Il est à noter qu’en cas difficulté de mise en œuvre du jugement, il revient au juge qui a statué sur la responsabilité du professionnel de les trancher. Il devra se prononcer dans un même jugement sur toutes les demandes d’indemnisations auxquelles le professionnel n’a pas fait droit.
4. La procédure d’action de groupe simplifiée
Le législateur a mis en place une procédure simplifiée regroupant les phases 1 et 2, lorsque d’une part l’identité et le nombre des consommateurs lésés sont connus, et d’autre part lorsque ces consommateurs ont subi un préjudice d’un montant identique par prestation rendue ou d’un mondant identique par référence à une période ou à une durée.
5. La procédure alternative de médiation
L’existence d’une action de groupe n’exclut pas tout recours à la médiation entre l’association requérante et le professionnel incriminé en vue d’un accord indemnitaire (article L.423-15 du code de la consommation).
Cet accord négocié au nom du groupe devra être soumis à l’homologation du juge, qui vérifiera s’il est conforme aux intérêts des membres du groupe et lui donnera force exécutoire. Cet accord devra préciser les mesures de publicité nécessaires pour informer les consommateurs concernés de la possibilité d’adhérer ainsi que les délais et modalités de cette adhésion (article L.423-6 du code de la consommation).

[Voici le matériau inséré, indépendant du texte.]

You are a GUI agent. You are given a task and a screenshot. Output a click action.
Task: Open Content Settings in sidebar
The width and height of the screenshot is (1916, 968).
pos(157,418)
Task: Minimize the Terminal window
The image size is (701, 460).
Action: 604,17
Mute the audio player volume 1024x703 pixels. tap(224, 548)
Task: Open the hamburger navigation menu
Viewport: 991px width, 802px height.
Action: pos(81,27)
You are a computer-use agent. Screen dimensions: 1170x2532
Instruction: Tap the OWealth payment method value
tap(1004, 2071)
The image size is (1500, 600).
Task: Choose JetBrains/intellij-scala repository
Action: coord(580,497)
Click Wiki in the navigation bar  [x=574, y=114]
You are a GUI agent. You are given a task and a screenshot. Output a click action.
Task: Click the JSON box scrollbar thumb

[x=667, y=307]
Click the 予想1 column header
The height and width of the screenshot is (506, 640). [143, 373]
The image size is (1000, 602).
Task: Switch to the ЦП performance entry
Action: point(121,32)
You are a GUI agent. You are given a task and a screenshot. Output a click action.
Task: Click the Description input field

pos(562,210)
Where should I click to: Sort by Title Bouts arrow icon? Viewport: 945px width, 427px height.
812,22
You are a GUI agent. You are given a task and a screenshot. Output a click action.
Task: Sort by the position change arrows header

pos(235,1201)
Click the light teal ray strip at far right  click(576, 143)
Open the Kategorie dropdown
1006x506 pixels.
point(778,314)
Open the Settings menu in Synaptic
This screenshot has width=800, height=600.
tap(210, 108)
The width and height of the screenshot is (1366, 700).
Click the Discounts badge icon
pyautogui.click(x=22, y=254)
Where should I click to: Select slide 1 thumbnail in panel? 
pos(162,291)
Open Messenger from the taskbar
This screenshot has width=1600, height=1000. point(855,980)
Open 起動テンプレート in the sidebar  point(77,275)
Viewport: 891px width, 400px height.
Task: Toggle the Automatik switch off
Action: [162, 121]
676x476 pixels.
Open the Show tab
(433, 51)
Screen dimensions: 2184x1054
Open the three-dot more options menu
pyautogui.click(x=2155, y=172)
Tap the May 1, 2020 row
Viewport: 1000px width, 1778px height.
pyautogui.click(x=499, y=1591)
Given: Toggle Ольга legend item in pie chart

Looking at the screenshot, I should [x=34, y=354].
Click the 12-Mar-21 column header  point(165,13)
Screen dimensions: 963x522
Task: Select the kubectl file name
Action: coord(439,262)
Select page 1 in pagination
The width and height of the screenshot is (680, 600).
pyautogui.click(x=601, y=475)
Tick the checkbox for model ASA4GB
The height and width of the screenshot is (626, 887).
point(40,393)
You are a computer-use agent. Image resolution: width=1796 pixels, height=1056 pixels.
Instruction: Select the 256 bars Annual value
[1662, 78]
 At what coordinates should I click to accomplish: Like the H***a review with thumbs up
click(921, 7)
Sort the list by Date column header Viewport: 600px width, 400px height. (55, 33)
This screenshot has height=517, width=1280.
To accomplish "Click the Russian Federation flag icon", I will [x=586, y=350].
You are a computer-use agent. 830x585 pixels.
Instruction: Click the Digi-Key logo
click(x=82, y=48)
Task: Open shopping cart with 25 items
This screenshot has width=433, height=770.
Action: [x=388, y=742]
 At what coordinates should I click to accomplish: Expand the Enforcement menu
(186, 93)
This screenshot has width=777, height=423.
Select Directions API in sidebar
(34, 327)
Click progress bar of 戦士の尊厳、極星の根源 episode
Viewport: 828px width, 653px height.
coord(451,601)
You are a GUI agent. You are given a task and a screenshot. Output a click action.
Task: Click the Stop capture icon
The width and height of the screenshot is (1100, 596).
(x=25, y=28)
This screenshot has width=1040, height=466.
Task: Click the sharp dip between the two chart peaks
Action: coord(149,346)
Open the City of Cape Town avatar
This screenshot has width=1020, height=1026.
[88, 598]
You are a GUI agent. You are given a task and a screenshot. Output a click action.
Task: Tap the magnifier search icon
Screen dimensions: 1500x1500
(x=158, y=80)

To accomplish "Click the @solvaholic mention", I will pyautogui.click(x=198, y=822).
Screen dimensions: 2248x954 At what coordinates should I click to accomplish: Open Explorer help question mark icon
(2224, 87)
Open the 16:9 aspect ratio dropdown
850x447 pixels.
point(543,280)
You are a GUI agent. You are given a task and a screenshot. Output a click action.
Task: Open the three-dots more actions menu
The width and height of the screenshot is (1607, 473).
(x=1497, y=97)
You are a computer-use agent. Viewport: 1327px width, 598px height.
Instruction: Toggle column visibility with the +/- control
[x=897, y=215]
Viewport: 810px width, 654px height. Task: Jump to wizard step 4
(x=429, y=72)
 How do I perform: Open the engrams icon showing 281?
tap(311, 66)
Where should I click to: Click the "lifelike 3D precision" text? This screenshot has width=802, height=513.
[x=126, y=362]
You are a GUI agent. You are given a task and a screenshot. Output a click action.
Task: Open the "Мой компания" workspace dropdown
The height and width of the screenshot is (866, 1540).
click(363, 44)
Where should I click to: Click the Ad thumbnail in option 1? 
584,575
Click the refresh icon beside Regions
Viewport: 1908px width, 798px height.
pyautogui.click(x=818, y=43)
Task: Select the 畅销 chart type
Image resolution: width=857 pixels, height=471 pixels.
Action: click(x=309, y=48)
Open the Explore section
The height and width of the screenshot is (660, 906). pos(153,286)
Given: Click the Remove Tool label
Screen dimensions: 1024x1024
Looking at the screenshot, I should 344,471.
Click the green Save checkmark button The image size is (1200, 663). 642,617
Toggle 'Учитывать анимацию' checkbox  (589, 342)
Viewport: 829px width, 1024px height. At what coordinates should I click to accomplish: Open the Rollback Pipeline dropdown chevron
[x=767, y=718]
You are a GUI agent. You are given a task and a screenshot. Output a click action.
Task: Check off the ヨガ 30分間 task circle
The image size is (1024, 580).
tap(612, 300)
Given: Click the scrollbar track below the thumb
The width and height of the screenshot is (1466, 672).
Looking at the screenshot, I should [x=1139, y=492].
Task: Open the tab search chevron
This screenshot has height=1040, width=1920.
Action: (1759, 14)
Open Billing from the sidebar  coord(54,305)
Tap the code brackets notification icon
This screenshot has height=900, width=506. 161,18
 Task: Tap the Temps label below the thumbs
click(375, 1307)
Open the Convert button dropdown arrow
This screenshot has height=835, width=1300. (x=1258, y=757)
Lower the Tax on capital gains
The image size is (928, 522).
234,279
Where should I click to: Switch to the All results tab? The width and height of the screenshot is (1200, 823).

Le jugement d’homologation a autorité de la chose jugée à l’égard de chacun des membres du groupe dont le préjudice a été réparé au terme de la procédure (article L.423-21 du code de la consommation).
6. L’action de groupe dans le domaine du droit de la concurrence
Aux termes de la loi HAMON, des actions de groupe pourront être introduites afin d’obtenir la réparation de préjudices découlant des atteintes au droit de la concurrence français et communautaire, tels que les préjudices nés d’ententes tarifaires ou d’abus de position dominante.
Toutefois, bien que l’action de groupe puisse se rapporter à des faits antérieurs à l’entrée en vigueur de la loi, cette action ne pourra être engagée devant le juge que sur le fondement d’une décision de condamnation devenue définitive (non-susceptible de recours) postérieurement à la date de promulgation de la loi (procédure de « follow-on »).
La loi précise également que l’action de groupe ne pourra être intentée au-delà d’un délai de 5 ans à compter de la date à laquelle la décision constatant la violation des règles de concurrence n’est plus susceptible de recours (article L.423-18 du code de la consommation).